EXERCISE GOAL: Format the stretch from the line containing "This screenshot has" through the line containing "(1272, 413)." in the records below as a JSON list of strings, one per line, with blank lines omitted. Leave the pictures out of the answer.

= Beginning of Section =

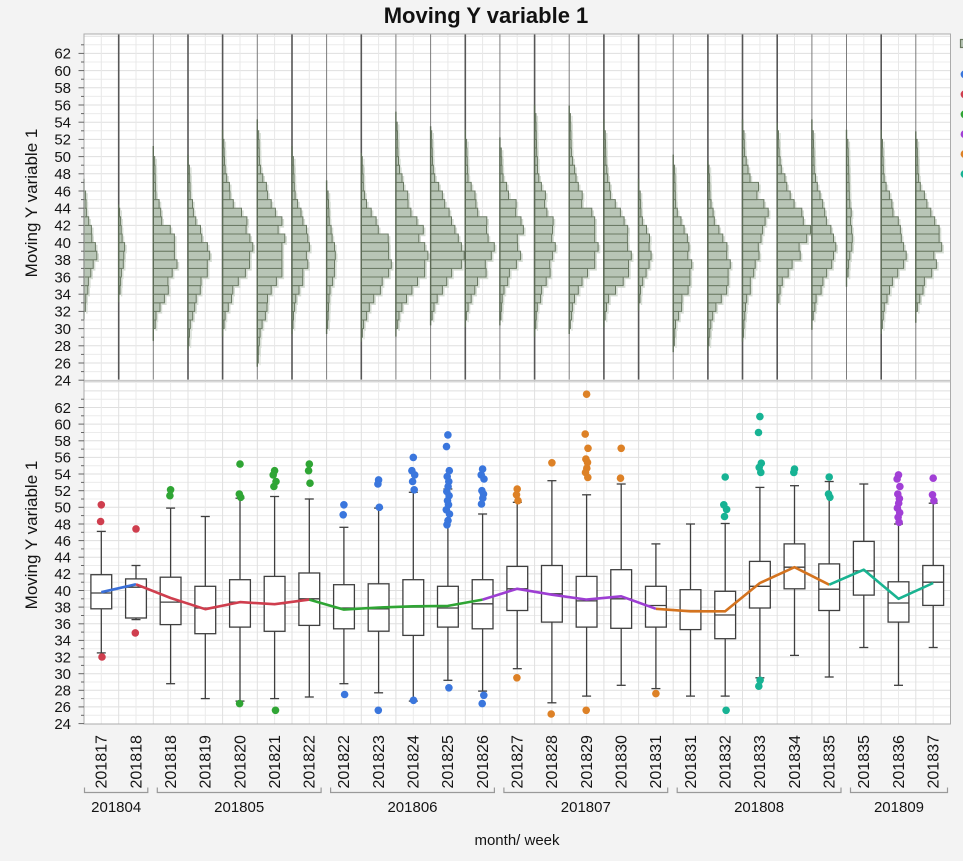 The height and width of the screenshot is (861, 963). What do you see at coordinates (586, 808) in the screenshot?
I see `svg-text: 201807` at bounding box center [586, 808].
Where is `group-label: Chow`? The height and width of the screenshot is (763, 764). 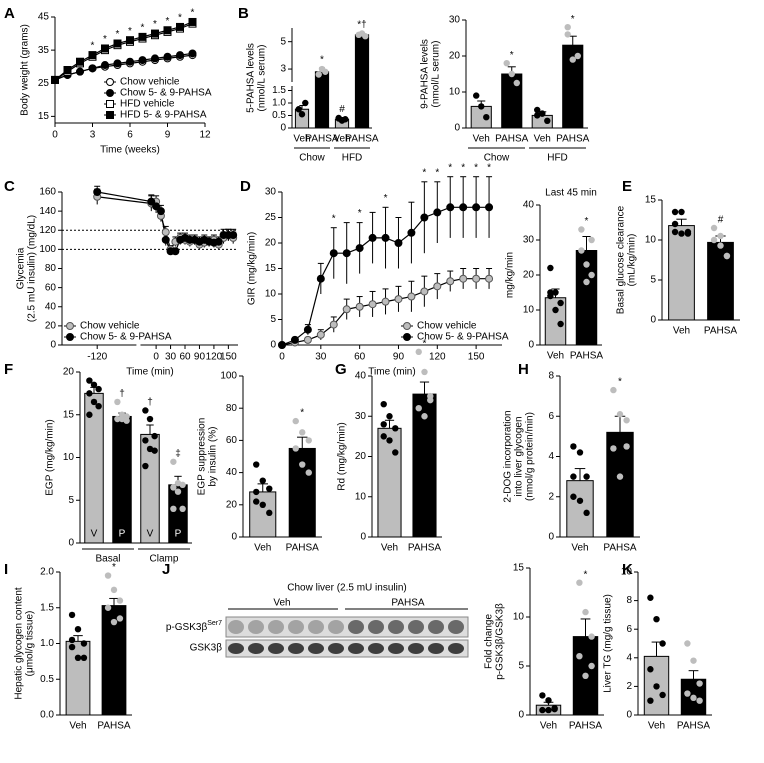
group-label: Chow is located at coordinates (497, 158).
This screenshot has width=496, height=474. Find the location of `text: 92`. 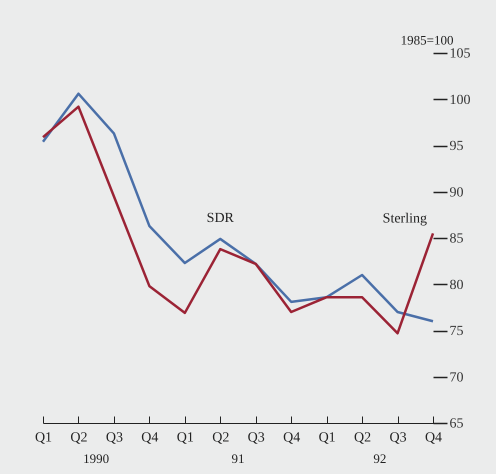

text: 92 is located at coordinates (380, 458).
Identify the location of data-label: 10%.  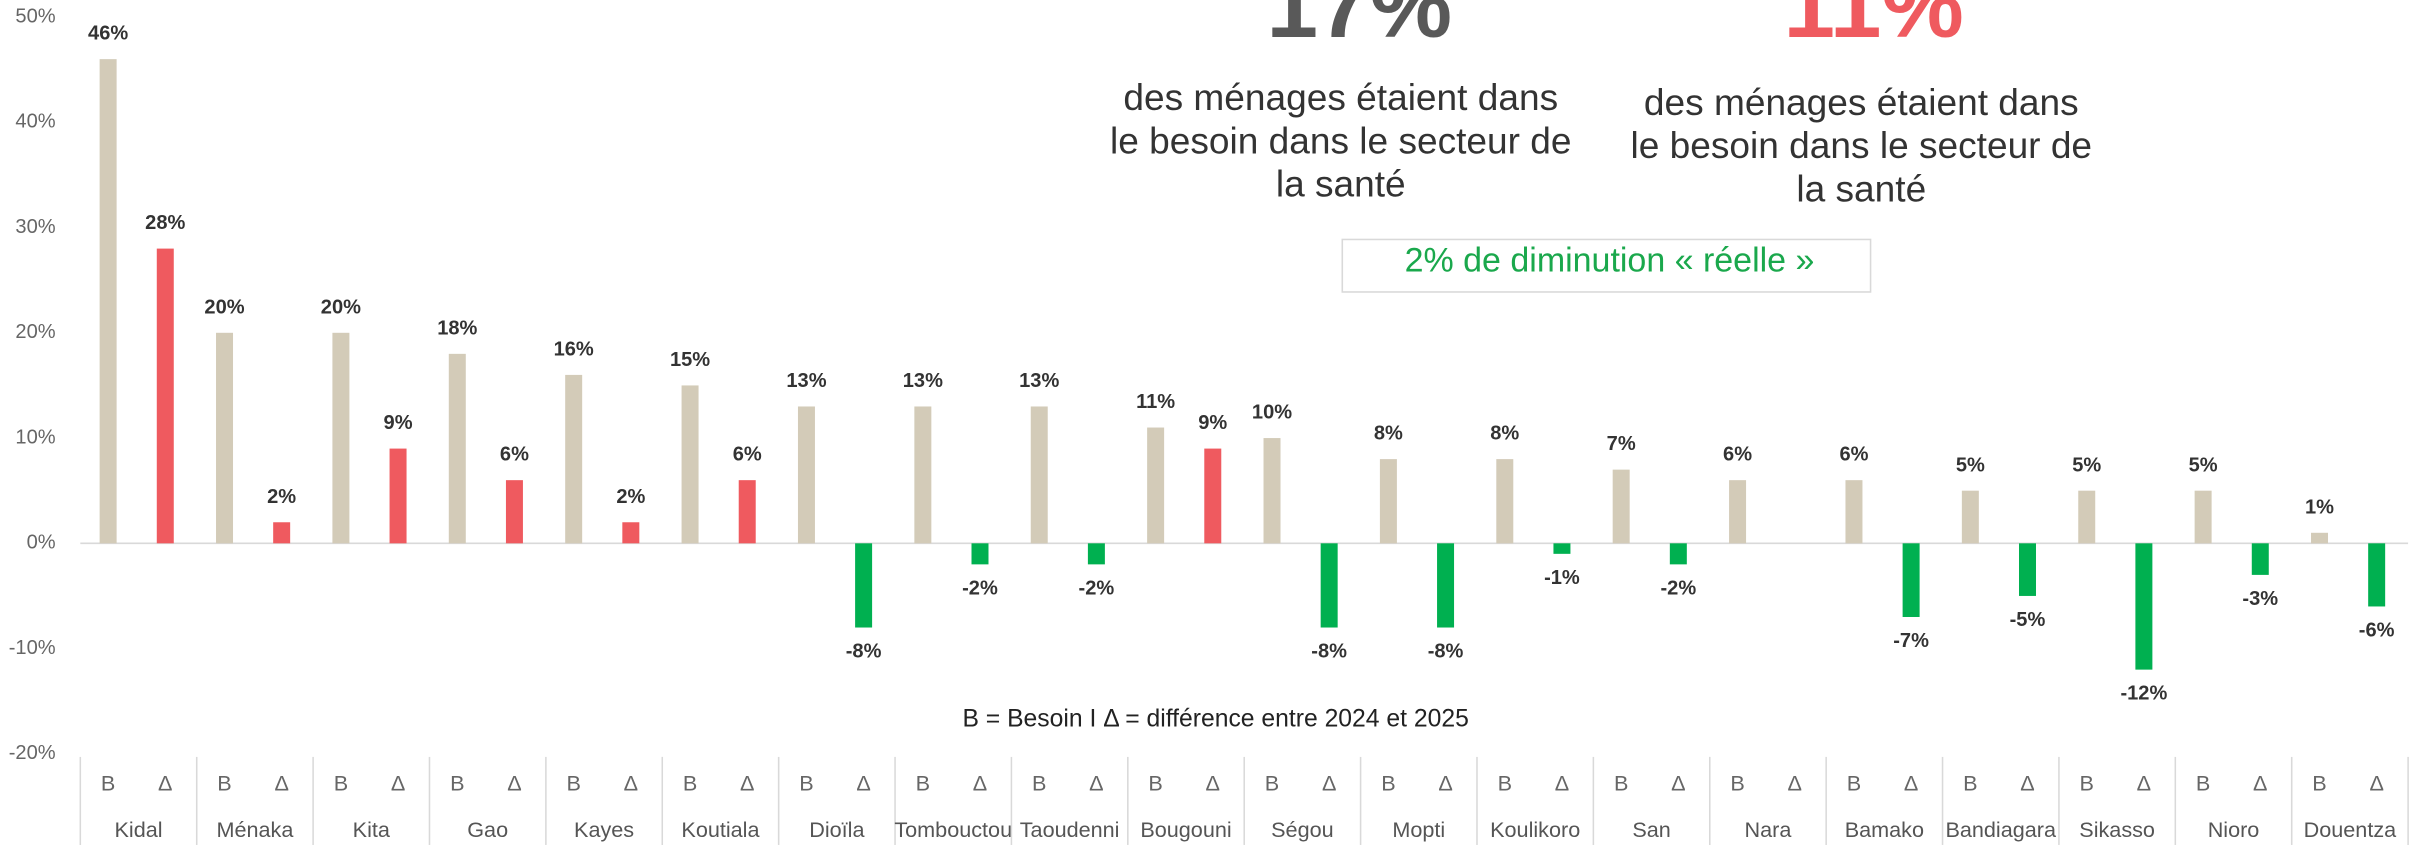
(1272, 413).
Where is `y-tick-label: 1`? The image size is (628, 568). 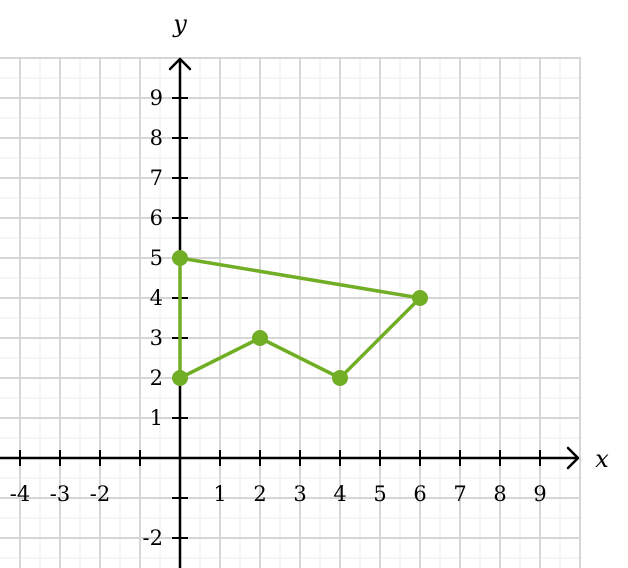 y-tick-label: 1 is located at coordinates (156, 418).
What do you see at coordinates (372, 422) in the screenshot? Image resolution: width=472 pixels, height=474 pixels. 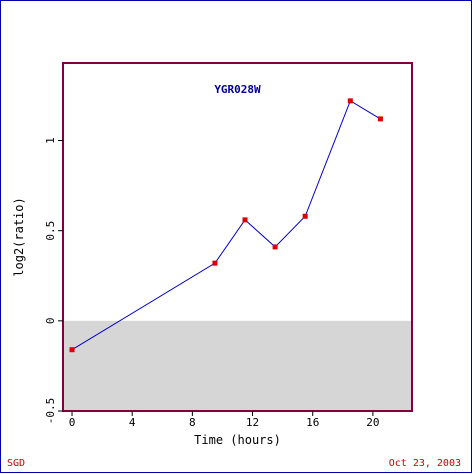 I see `x-tick-label: 20` at bounding box center [372, 422].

= End of Section =

WRITTEN RESPONSE:
[
  "This screenshot has width=496, height=474. Find the location of `text: 92`. ",
  "text: 92 is located at coordinates (380, 458).",
  "Identify the location of data-label: 10%.  ",
  "(1272, 413)."
]